**PROBLEM DESCRIPTION**
Reproduce all the items below, substituting "desktop automation agent" for every occurrence of "computer-use agent" and changing nothing else.

(Stored records)

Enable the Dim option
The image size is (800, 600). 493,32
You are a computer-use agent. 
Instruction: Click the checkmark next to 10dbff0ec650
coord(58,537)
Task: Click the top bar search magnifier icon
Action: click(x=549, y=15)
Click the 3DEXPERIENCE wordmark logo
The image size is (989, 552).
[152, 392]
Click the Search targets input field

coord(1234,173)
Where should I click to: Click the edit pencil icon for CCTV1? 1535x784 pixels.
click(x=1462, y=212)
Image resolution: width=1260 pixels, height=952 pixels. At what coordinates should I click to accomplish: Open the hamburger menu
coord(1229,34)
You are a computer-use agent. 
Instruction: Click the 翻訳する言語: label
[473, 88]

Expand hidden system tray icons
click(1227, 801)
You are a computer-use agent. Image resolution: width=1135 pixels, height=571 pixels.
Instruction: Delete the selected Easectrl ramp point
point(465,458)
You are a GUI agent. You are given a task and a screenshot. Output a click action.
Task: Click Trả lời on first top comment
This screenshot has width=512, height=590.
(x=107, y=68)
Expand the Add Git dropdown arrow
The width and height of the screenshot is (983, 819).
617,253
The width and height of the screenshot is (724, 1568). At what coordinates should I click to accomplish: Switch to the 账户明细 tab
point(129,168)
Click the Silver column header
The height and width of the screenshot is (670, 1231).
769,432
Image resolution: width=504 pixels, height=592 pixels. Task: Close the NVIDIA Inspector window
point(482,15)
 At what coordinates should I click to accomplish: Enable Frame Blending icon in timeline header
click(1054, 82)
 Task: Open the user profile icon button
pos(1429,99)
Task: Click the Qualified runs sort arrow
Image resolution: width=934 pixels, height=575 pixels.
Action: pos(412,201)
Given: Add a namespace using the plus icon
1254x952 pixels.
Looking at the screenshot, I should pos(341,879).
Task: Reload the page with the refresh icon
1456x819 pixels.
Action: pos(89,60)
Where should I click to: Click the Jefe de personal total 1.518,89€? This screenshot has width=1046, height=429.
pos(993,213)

**COMPLETE RESPONSE**
Enable the Dim option
The image size is (800, 600). 493,32
You are a desktop automation agent. 
Instruction: Click the checkmark next to 10dbff0ec650
coord(58,537)
Task: Click the top bar search magnifier icon
Action: click(x=549, y=15)
Click the 3DEXPERIENCE wordmark logo
The image size is (989, 552).
[152, 392]
Click the Search targets input field

coord(1234,173)
Where should I click to: Click the edit pencil icon for CCTV1? 1535x784 pixels.
click(x=1462, y=212)
Image resolution: width=1260 pixels, height=952 pixels. At what coordinates should I click to accomplish: Open the hamburger menu
coord(1229,34)
You are a desktop automation agent. 
Instruction: Click the 翻訳する言語: label
[473, 88]

Expand hidden system tray icons
click(1227, 801)
You are a desktop automation agent. Image resolution: width=1135 pixels, height=571 pixels.
Instruction: Delete the selected Easectrl ramp point
point(465,458)
You are a GUI agent. You are given a task and a screenshot. Output a click action.
Task: Click Trả lời on first top comment
This screenshot has width=512, height=590.
(x=107, y=68)
Expand the Add Git dropdown arrow
The width and height of the screenshot is (983, 819).
617,253
The width and height of the screenshot is (724, 1568). At what coordinates should I click to accomplish: Switch to the 账户明细 tab
point(129,168)
Click the Silver column header
The height and width of the screenshot is (670, 1231).
769,432
Image resolution: width=504 pixels, height=592 pixels. Task: Close the NVIDIA Inspector window
point(482,15)
 At what coordinates should I click to accomplish: Enable Frame Blending icon in timeline header
click(1054, 82)
 Task: Open the user profile icon button
pos(1429,99)
Task: Click the Qualified runs sort arrow
Image resolution: width=934 pixels, height=575 pixels.
Action: pos(412,201)
Given: Add a namespace using the plus icon
1254x952 pixels.
Looking at the screenshot, I should pos(341,879).
Task: Reload the page with the refresh icon
1456x819 pixels.
Action: pos(89,60)
Where should I click to: Click the Jefe de personal total 1.518,89€? This screenshot has width=1046, height=429.
pos(993,213)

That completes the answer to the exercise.